迷宮物のメモ、いつか形にするやつ

―じゅるっ…


――ぐチゃグチゃぐチャ


 


 


暗い石畳に一人の男が蹲り、「何か」を貪る音が響く。


髪の毛は白髪混じりで、ボロボロになった布の服。薄汚れた肌、その姿はさながら食屍鬼のようであった。


男の脇には年代物とおもわれる錆付いた剣が放り出されている。


 


 


その手に持つモノは何であろうか?


赤黒い液体が滴り落ち、質感はぬらぬらと油でてかっていて…


 


 


「何か」を貪りつくし、赤い液体で汚れた手をぼんやり眺めつつ彼は想う


 


――嗚呼俺は


 


 


長い月日の間に思考は鈍り、彼の頭は常に霞掛かっている。


それでも彼は想うのだ。


 


 


――嗚呼、俺は、なぜ


 


 


ぽろりぽろりと涙が零れる。


「これ」を食べた後はいつもそうだった。


 


 


その時、背後から影が忍び寄り…


 


 


ヒュンッ…という風斬り音がするやいなや、人影がぐらりと揺れ、豚のような様相をした頭部が床に転り落ちる。

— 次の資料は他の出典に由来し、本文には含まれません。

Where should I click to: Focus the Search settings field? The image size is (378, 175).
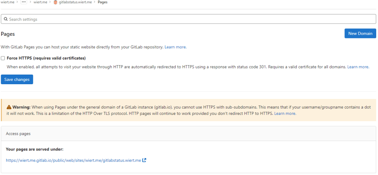(x=188, y=19)
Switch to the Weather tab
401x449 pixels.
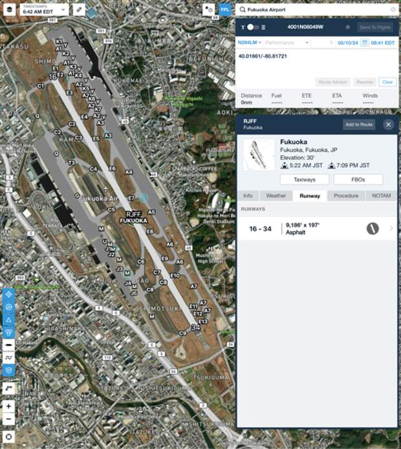pyautogui.click(x=276, y=196)
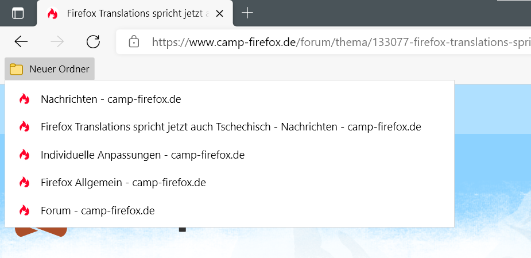Click flame favicon beside Individuelle Anpassungen

pos(24,155)
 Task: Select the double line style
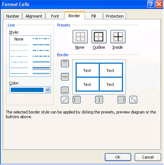pyautogui.click(x=41, y=73)
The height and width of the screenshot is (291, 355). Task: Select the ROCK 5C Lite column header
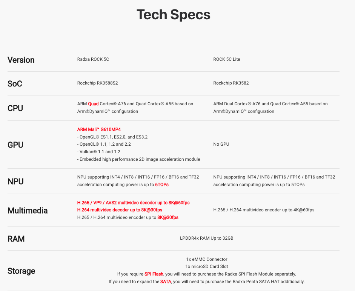227,59
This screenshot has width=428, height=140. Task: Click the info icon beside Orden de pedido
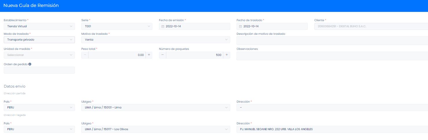30,64
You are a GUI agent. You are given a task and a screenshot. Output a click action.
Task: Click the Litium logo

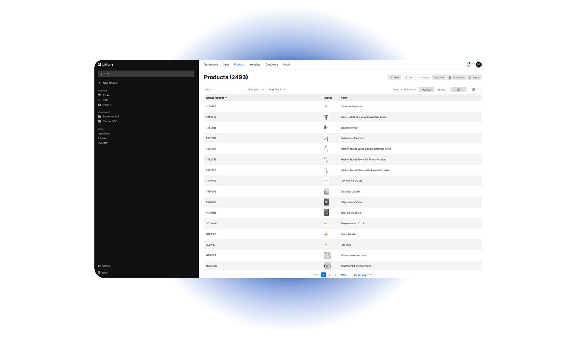point(105,64)
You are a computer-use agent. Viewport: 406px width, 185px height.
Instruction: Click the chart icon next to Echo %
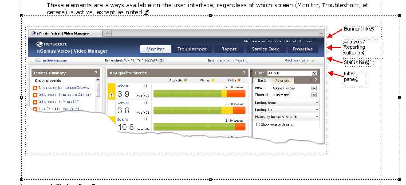146,119
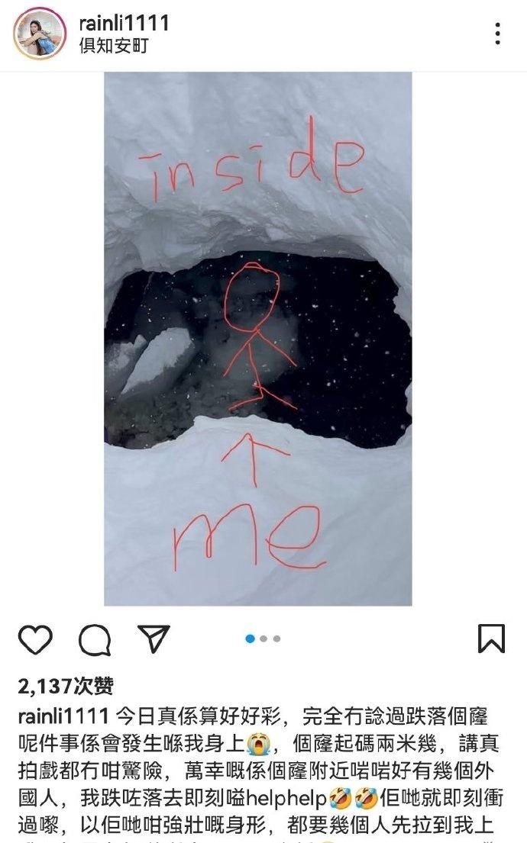The height and width of the screenshot is (843, 527).
Task: Open the rainli1111 username in the header
Action: 124,23
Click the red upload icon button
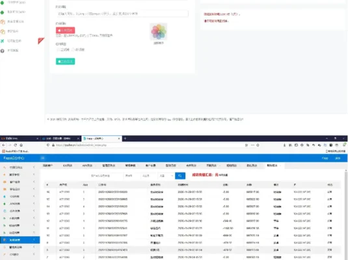The width and height of the screenshot is (348, 260). pos(65,30)
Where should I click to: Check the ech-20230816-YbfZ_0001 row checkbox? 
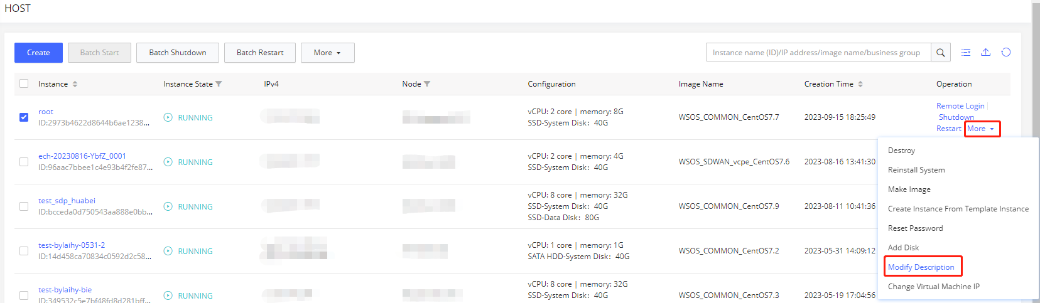pyautogui.click(x=24, y=162)
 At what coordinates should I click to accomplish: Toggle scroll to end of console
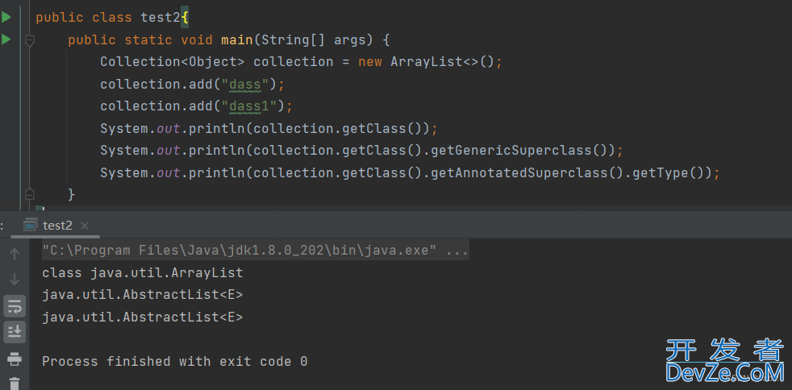tap(15, 331)
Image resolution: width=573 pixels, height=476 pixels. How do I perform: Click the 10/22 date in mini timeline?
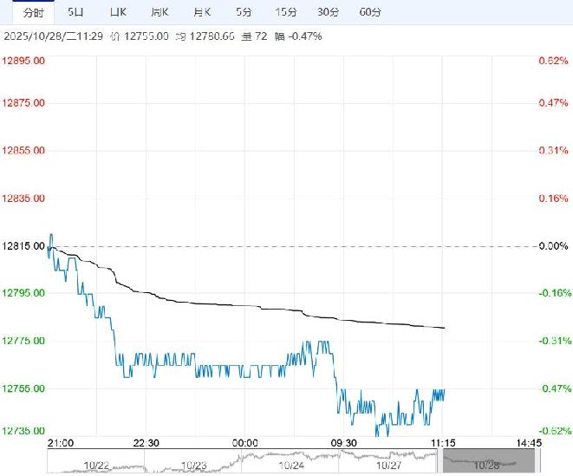coord(96,464)
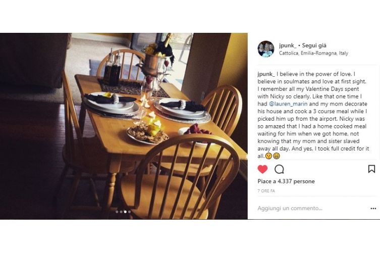Click the grinning emoji in caption
Image resolution: width=380 pixels, height=253 pixels.
(x=277, y=156)
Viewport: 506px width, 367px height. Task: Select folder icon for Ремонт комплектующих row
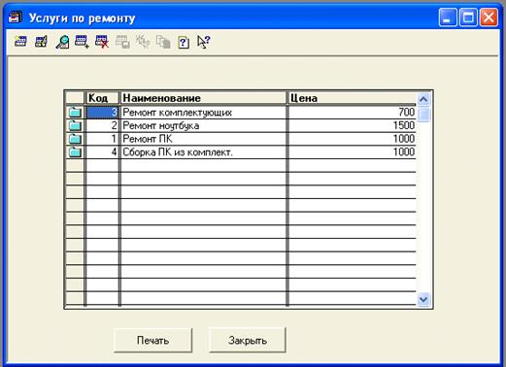[75, 113]
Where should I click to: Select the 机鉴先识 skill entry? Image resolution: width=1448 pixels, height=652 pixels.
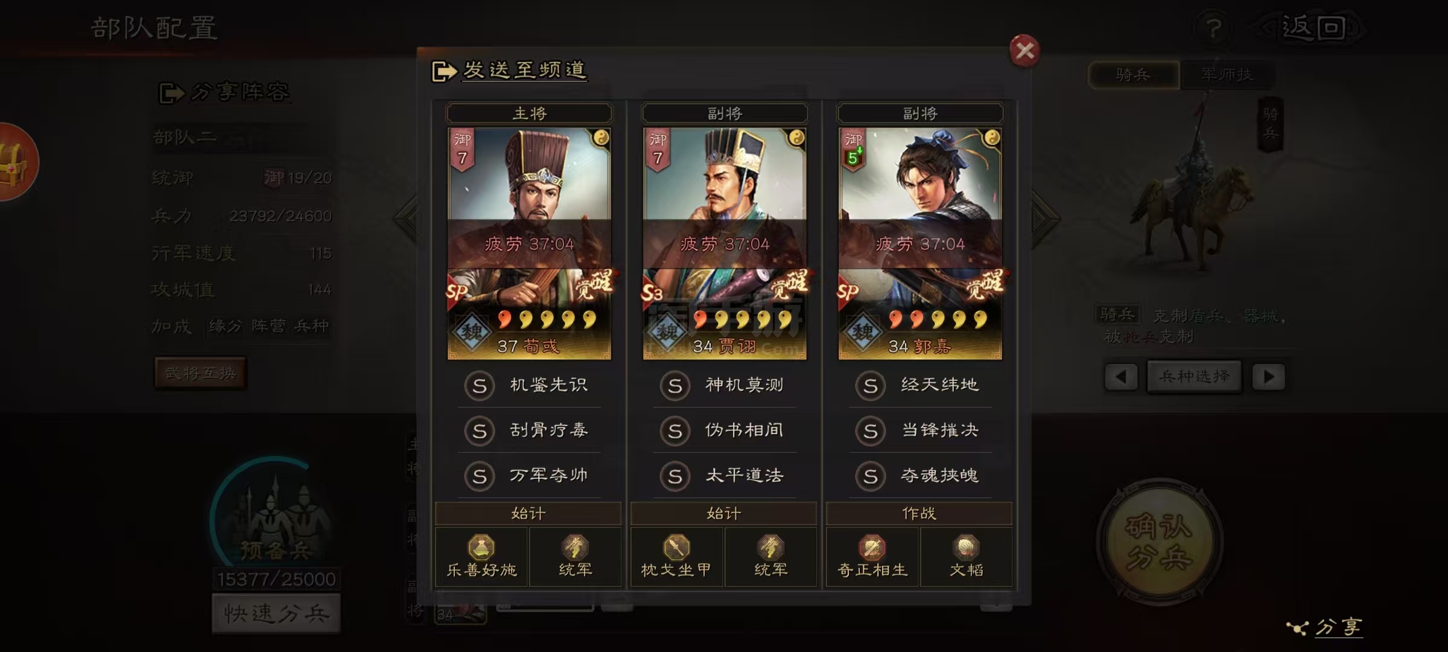tap(529, 385)
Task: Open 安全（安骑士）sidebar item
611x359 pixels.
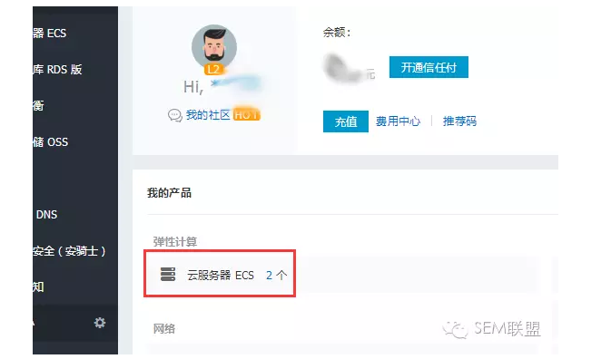Action: point(69,251)
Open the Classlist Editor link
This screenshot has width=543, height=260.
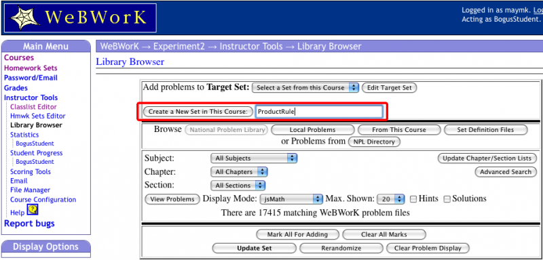pos(33,107)
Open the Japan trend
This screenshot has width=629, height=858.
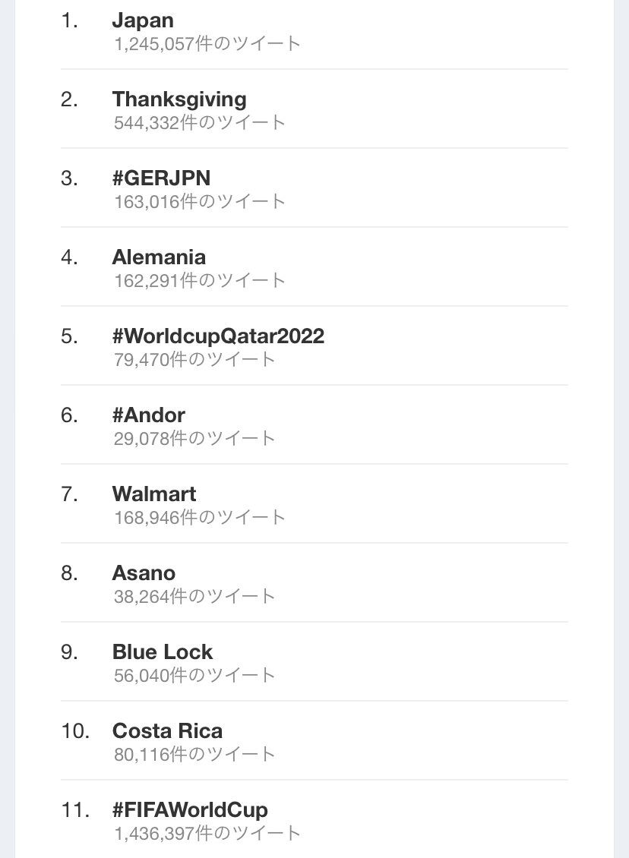point(143,21)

京介の手にはいつのまにか錆付いた剣が握られており、その先端からは血が滴り落ちていた。


 


 


豚人間はオークという強靭なタフネスと膂力を備えている亜人種の魔物だ。


豚と侮る勿れ、個体にもよるが脅威は大きく、オーク一体で歴戦の戦士5人分の実力があるとされている。


槍でついても剣で切り裂いても、炎の魔法で焼いても、その分厚い脂肪と鍛えられた筋肉が受け止めてしまう。


それに加え、その腕力は凄まじく、鉄の鎧ですら握り壊してしまうほどだ。


賢い個体になると武器や魔法まで使ってくる。


オークの大群は国を滅ぼしうるとまで言われているほどの凶悪な存在である。


 


 


そんな存在を抜刀一閃で殺してしまう彼は果たして人間なのだろうか?


そう思わせるほどに凄絶な力量を示した彼であったが、彼はれっきとした人間である。


 


 


彼の名前は沼川京介といった。日本人だ。


とはいえ彼は「この世界」に来てからその名を誰かに告げた事は無いが。


 


ここは最果ての迷宮と呼ばれる場所。


世界の果ての果て、世界と世界の境界に存在し、数多の冒険者達を飲み込んで来た魔窟。


 


京介がこの魔窟に墜ちてからもう2年が経とうとしていた。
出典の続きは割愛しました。